Connell v. State

371 S.W.2d 45 (1963)

Judy Mae CONNELL, Appellant,
v.
The STATE of Texas, Appellee.

No. 35993.

Court of Criminal Appeals of Texas.

October 9, 1963.

John A. Erhard, Robert C. Cox, Alfred L. Ruebel, Dallas, for appellant.

Henry Wade, Dist. Atty., Harryette Bercu and Emmett Colvin, Jr., Asst. Dist. Attys., Dallas and Leon B. Douglas, State's Atty., Austin, for the State.

McDONALD, Judge.

Appellant was convicted of violating Section 8-28 of the Code of Civil and Criminal Ordinances of the City of Dallas, which *46 makes it unlawful for a member of one sex to massage the person of the other sex. Punishment was assessed at a fine of $105.00.

Officer W.E. Perry, of the Special Service Bureau of the Dallas Police Department was the sole witness called by the State. He testified in substance that he went to the Slimette Massage Parlor in the city of Dallas, where the appellant, a female, agreed to give him an alcohol massage for $10.00. He was told to disrobe, which he did, and she began to give him a massage. The officer further testified that to his knowledge the appellant was not a chiropractor; a registered physical therapist; or a registered nurse.

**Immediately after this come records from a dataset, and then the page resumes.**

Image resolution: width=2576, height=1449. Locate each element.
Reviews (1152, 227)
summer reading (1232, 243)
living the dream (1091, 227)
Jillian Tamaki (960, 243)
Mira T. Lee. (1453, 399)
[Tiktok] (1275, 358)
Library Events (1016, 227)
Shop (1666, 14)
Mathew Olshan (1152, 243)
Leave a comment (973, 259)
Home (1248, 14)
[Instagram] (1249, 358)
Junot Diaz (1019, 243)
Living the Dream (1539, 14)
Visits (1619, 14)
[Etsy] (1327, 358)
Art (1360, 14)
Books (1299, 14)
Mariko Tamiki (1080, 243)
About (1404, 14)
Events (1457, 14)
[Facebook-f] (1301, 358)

Appellant presents four grounds, which she contends, require a reversal of this case. The first three attack the constitutionality of the ordinance (1) as a denial of equal rights under Art. 1, Sec. 3, of our State Constitution, Vernon's Ann.St.; (2) as a denial of due process of law under Art. 1, Sec. 19 of our State Constitution; and (3) as a denial of equal protection and due process of law under the fourteenth amendment of the Federal Constitution.

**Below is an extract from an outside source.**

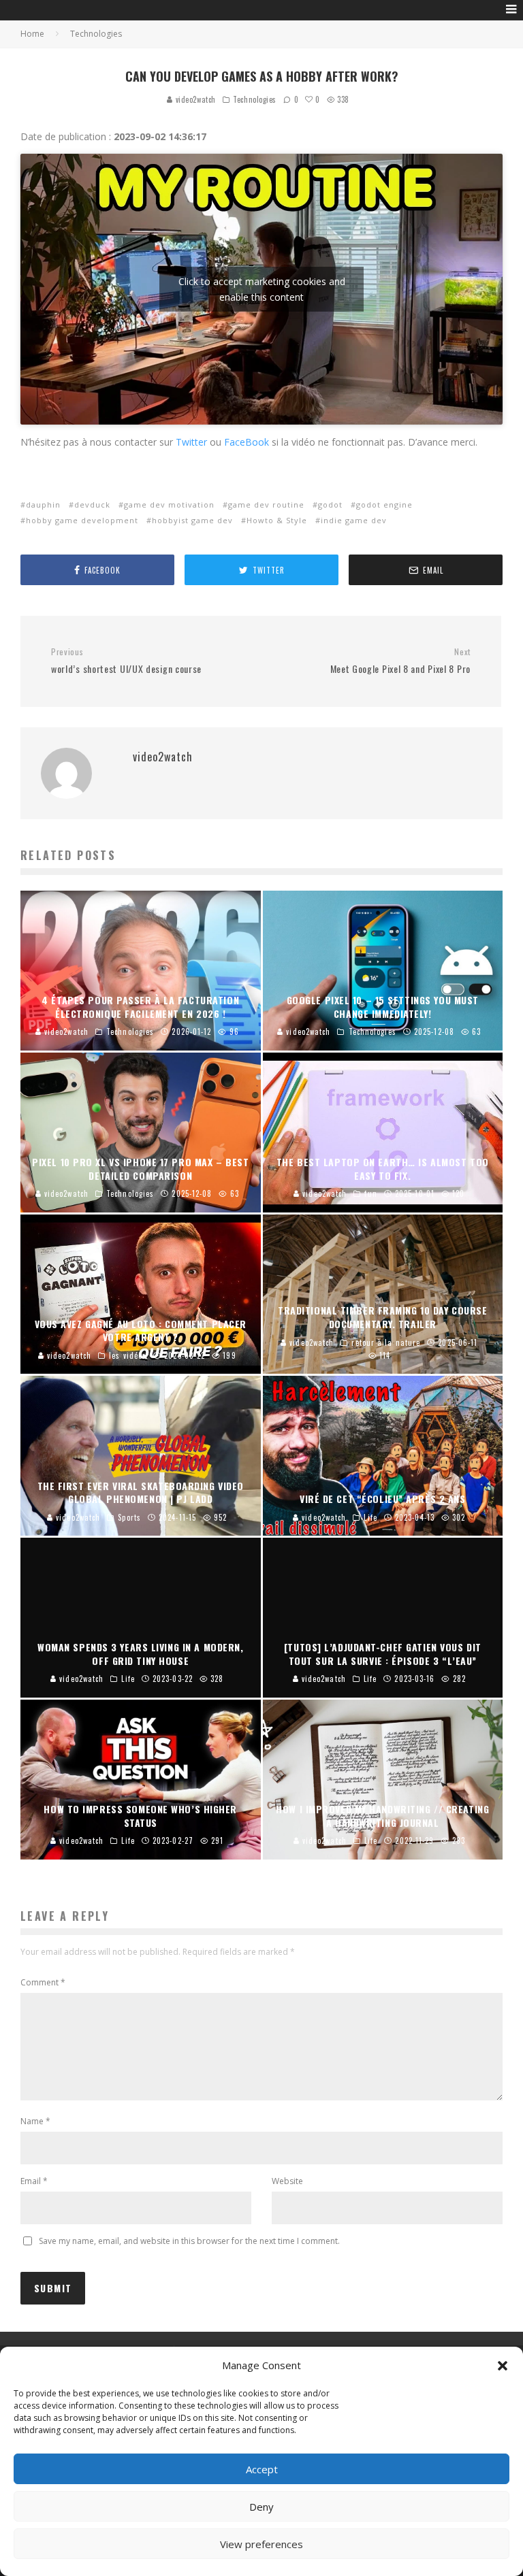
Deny (261, 2506)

The State, in answer to these contentions, points to the opinions in Patterson v. City of Dallas, 1962, Tex.Civ.App., error refused, n. r. e., 355 S.W.2d 838, cert. denied, 372 U.S. 251, 83 S. Ct. 873, 9 L. Ed. 2d 732, and City of Houston v. Shober, 1962, Tex. Civ.App., error refused, n. r. e., 362 S.W.2d 886. These two cases, one involving the same ordinance as here before us, reviewed the same contentions as presented here, and held the ordinances constitutional. While not bound by their holdings, we find them of persuasive force. In support of their conclusions, and the authorities they cite, we need add only some general citations: 12 Am.Jur., Constitutional Law, Sections 574 and 575; 16A C.J.S. Constitutional Law § 569(5); Interpretive Commentary, Art. 1, Sec. 3, Vernon's Annotated Texas Constitution, Vol. 1, p. 218; Interpretive Commentary, Art. 1, Sec. 19, Vernon's Annotated Texas Constitution, Vol. 1, p. 446; and see Anno. 17 A.L.R. 2d 1183.

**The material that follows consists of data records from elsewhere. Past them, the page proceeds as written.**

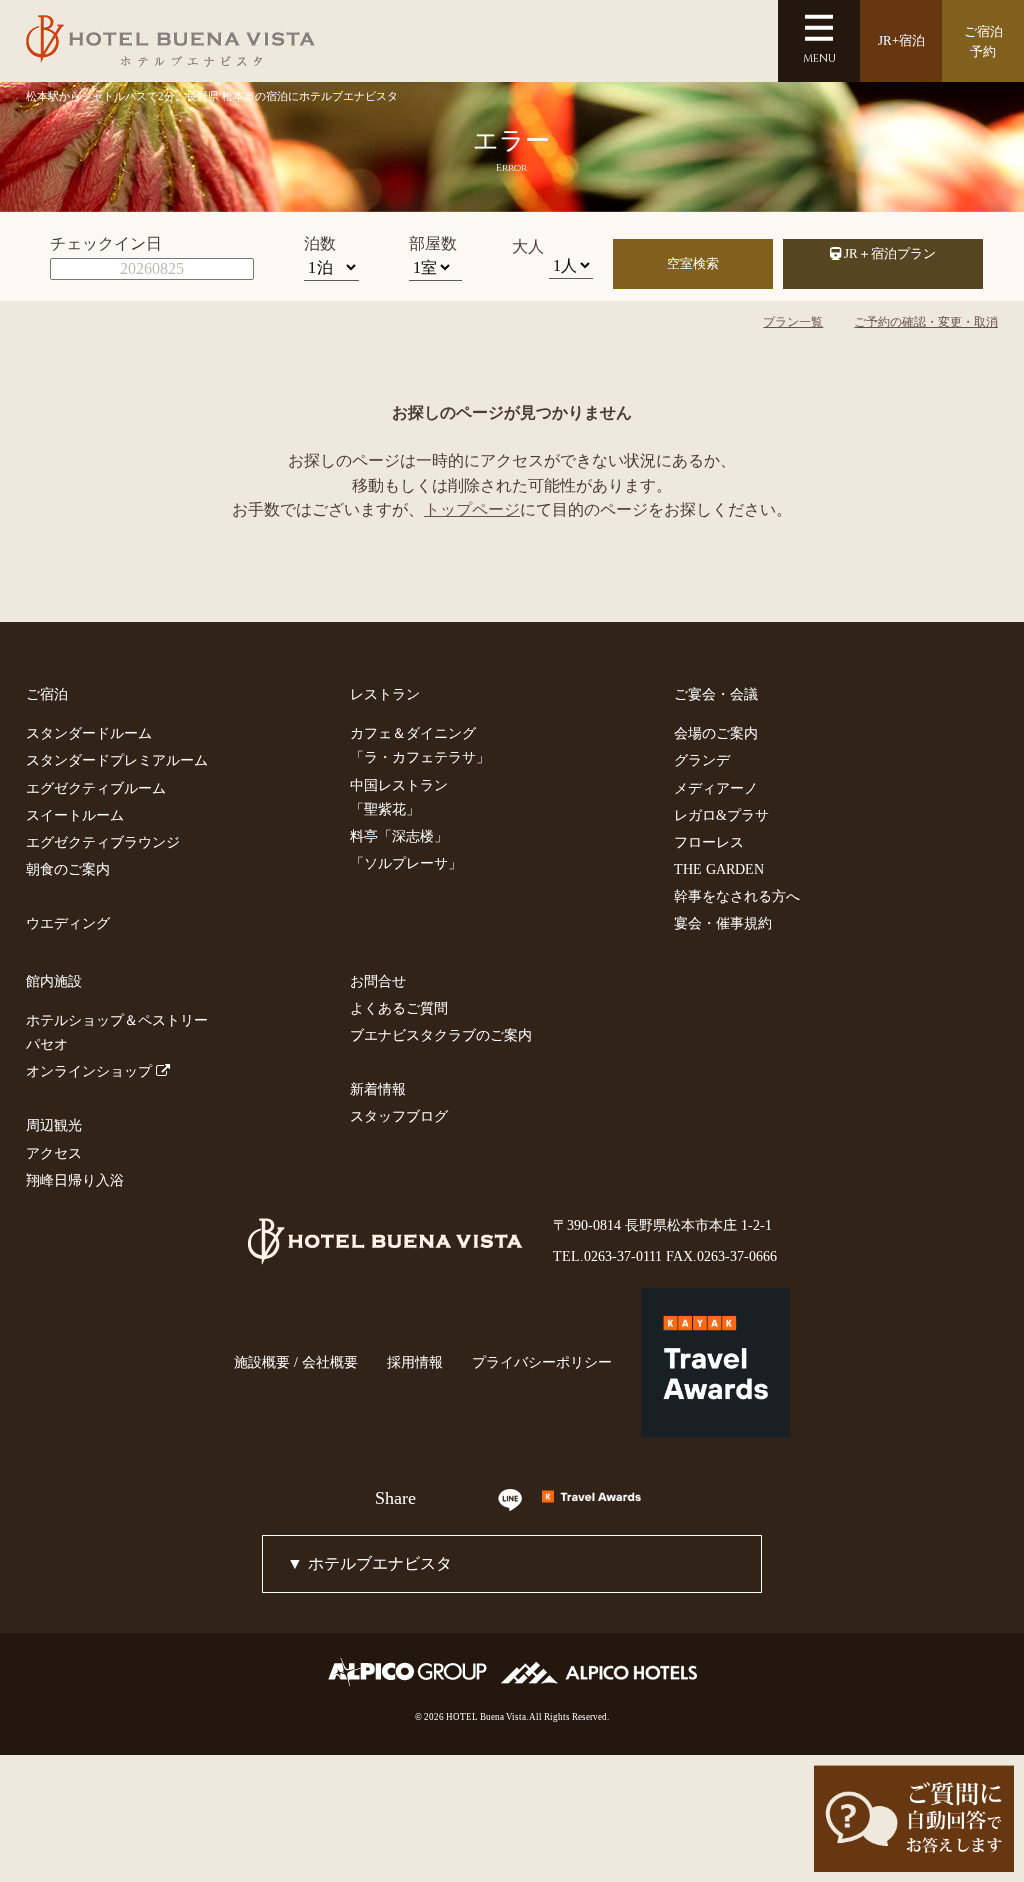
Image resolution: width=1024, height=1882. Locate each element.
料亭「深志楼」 (399, 836)
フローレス (709, 842)
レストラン (385, 694)
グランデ (702, 760)
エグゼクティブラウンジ (103, 842)
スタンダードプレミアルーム (117, 760)
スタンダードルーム (89, 733)
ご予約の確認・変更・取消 (926, 322)
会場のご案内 (716, 733)
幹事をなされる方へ (737, 896)
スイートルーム (75, 815)
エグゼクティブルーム (96, 788)
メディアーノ (716, 788)
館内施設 (54, 981)
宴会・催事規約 (723, 923)
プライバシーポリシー (542, 1362)
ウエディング (68, 923)
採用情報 (415, 1362)
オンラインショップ (91, 1071)
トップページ (472, 509)
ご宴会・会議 (716, 694)
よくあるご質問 (399, 1008)
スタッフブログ (399, 1116)
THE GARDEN (719, 869)
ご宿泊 (47, 694)
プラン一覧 (793, 322)
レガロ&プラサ (721, 815)
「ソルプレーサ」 (406, 863)
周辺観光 (54, 1125)
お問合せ (378, 981)
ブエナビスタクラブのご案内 (441, 1035)
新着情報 (378, 1089)
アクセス (54, 1153)
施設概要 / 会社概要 (296, 1362)
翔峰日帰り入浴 (75, 1180)
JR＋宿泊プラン (888, 253)
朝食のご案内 (68, 869)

Appellant's next contention is that the complaint did not allege that the defendant was not a duly licensed physician, nor that she was not massaging the face as practiced by duly licensed beauty parlors or barber shops, both of these being specifically excepted from the ordinance by the definition of massage found in Section 8-12 of the Code of Civil and Criminal Ordinances of the City of Dallas. No complaint, in any form, was made of this point in the court below. It cannot be made now. Hill v. State, 169 Tex. Crim. 104, 332 S.W.2d 579; 5 Tex.Jur.2d, Appeal and Error— Criminal, Sec. 29.

Finding the evidence sufficient, and no reversible error appearing, the judgment is affirmed.